Welcome to the brand new Arthive! Discover a full list of new features here.

Michael
Paher

Germany • 1435−1498

Biography and information

Michael Pacher was one of the greatest masters of Central Europe of the XV century He was born in Brunete (Brunico), located in South Tyrol, through which passed the road connecting the Czech and Austrian Lands with Lombardy and Veneto. Master twice visited Italy, where he became acquainted with the works of Mantegna, Antonello da Messina, who influenced the development of his work. The artist traveled on the Rhine and the Netherlands. In 1467 he became a burgher Brunico and the master of a large workshop in which he created his works for Tyrol and Salzburg. The master died in Salzburg, where he worked on the installation of an altar for a local Church.

He was born CA. 1435. In 1462, is mentioned as a citizen of Bruneck (Brunico) in Tyrol. Of course, not just visited Italy, having experienced a clear influence of quattrocentesco, primarily A. Mantegna. Probably traveled North on the Rhine and the Netherlands. From 1467 he worked in Brunete, where he had a large workshop, and after 1496 — in Salzburg.

His name is associated, first of all, two large pictorial and sculptural altar (St.
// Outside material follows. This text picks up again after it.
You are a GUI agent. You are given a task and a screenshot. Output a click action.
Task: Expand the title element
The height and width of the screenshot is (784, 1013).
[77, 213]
Wolfgang, 1471-1481, the pilgrimage Church in St. Wolfgang, Upper Austria; and the Fathers of the Church, completed in 1483, Alte Pinakothek, Munich), where the local Gothic traditions along with renderengine Italian and Dutch influences are melted in a manly style, which impresses with its energetic and promising perspectives, the illusory-volume plasticity of the forms and emotional expression of colour. Also acted as a Woodcarver; his painted sculpture (the Coronation of the virgin in the Central box of the altar of St. Wolfgang) stylistically more archaic than painting.

He also performed altar of St. Lawrence (fragments of it are stored in the Museum of medieval Austrian art in Vienna). Actively worked as a master of murals, however, these compositions (sakristei monastery Church in Neustift, 1467-1468, and the monastery Church in Innichen, 1477; both in Tyrol) came to us in a very unimportant sound.

Died, Pacher, most likely, in Salzburg in August 1498.